By using the induced magnetic field as the medium for the transfer completion signal as described above, there is no erroneous reception of light as in the prior art, and it is possible to eliminate erroneous starting of the unmanned vehicle.

(Example) Next, an example of the present invention will be described with reference to FIG. Components that are the same as those of the transfer communication device in the conventional unmanned towing vehicle shown in FIG. 2 will be described using the same reference numerals as in FIG. 2.

The unmanned towing vehicle 1 is equipped with an onboard control device 2A, and the onboard control device 2A includes a light receiver 3 for receiving a 1-bit optical signal and a light emitter 5 for projecting a 1-bit optical signal. electrically connected.

On the other hand, a ground-side control device 6A for controlling a transfer device (not shown) is arranged on the ground side, and near the ground-side control device 6A, the light receiver 3 for receiving the 1-bit optical signal and the An optical communication device 7A is provided for optical communication with each of the projectors 5 for projecting a 1-bit optical signal. The optical communication device 7A includes a light receiver 3 for projecting a stop light signal to the light receiver 3 to stop the unmanned towing vehicle l at a predetermined transfer position.
A light projector 8 for projecting a bit optical signal; and a light receiver 9 for receiving a 1-bit optical signal that receives the arrival optical signal projected from the projector 5 when the unmanned towing vehicle 1 arrives at the transfer position. installed.

The light projector 8 and light receiver 9 are connected to the ground-side control device 6A via a signal line 2l. In addition, a waiting guide wire 23 is buried in the floor 22 of the transfer position where the unmanned towing vehicle l stops, and the guide wire 23 is connected to the ground side control device 6A.
It is connected to the.

Note that the guide wire 23 is energized with an AC signal of a required frequency to receive a transfer completion signal when the transfer control is completed. on the other hand,
A pickup coil 24 is attached to the unmanned towing vehicle l side for detecting the induced magnetic field generated when the AC signal of the transfer end signal is energized to the guide wire 23, and the pickup coil 24 detects the magnetic field. It is designed to output induced voltage due to The induced voltage from the pickup coil 24 is transmitted to the signal conversion circuit 26 via the wire harness 25, converted into a digital signal by the signal conversion circuit 26, and then inputted to the onboard control device 2A via the wire harness 27. .

In the transfer communication device for the unmanned towing vehicle 1 configured as described above, when the unmanned towing vehicle 1 travels to the transfer position, a stop light signal from the light projector 8 provided on the ground side is transmitted to the light receiver 3. When the light is received by the light receiver 3, the light receiver 3 photoelectrically converts the stop light signal and transmits the electric signal to the onboard control device 2A. As a result, the onboard control device 2A stops the unmanned towing vehicle l.

After stopping the unmanned towing vehicle 1, the onboard control device 2A causes the light projector 5 to emit an arrival optical signal, and causes the optical receiver 9 attached to the optical communication device 7A to receive the arrival optical signal.

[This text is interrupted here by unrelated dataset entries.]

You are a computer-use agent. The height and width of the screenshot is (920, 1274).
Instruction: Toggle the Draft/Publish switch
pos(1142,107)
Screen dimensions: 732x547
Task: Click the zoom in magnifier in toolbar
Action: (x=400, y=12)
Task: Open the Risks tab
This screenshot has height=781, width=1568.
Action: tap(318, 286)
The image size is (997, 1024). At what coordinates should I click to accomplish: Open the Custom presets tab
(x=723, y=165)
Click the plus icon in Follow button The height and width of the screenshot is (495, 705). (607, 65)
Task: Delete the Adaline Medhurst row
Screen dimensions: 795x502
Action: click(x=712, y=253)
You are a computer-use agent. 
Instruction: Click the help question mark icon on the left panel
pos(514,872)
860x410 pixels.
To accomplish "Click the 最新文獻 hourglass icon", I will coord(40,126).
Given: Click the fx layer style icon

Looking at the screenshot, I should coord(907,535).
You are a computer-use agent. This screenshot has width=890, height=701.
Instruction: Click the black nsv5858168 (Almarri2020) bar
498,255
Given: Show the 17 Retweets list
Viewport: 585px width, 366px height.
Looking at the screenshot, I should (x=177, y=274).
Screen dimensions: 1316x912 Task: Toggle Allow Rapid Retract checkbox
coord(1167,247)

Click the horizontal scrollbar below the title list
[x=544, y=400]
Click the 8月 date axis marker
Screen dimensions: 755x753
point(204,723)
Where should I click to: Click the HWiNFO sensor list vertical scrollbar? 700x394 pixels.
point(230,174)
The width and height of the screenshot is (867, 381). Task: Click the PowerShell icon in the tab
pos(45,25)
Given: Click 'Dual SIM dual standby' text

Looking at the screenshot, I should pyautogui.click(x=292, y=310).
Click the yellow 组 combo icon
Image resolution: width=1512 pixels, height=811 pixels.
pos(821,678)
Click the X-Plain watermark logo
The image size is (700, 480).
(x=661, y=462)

The light receiver 9 photoelectrically converts the received arrival optical signal and transmits the electrical signal to the ground-side control device 6A. When the ground side control device 6A receives the above electric signal,
It is determined that the unmanned towing vehicle l has arrived at the transfer position and transfer control is started. When the transfer control by the ground-side control device is completed, the ground-side control device 6A applies the alternating current to the guide wire 23 as a transfer completion signal. When the alternating current is applied, an induced magnetic field is generated around the outer circumference of the guiding wire 23.
The induced magnetic field is detected by the pickup coil 24 provided on the unmanned towed vehicle l. As a result, the pickup coil 24 converts the detected magnetism into an electrical signal and transmits the electrical signal to the signal conversion circuit 26. The electrical signal is converted into a digital signal by the signal conversion circuit 26, and then transmitted to the onboard control device 2A. When the transfer completion signal converted into an electrical signal is transmitted to the onboard control device 2A, the onboard control device 2A stops projecting the arrival optical signal from the light projector 5.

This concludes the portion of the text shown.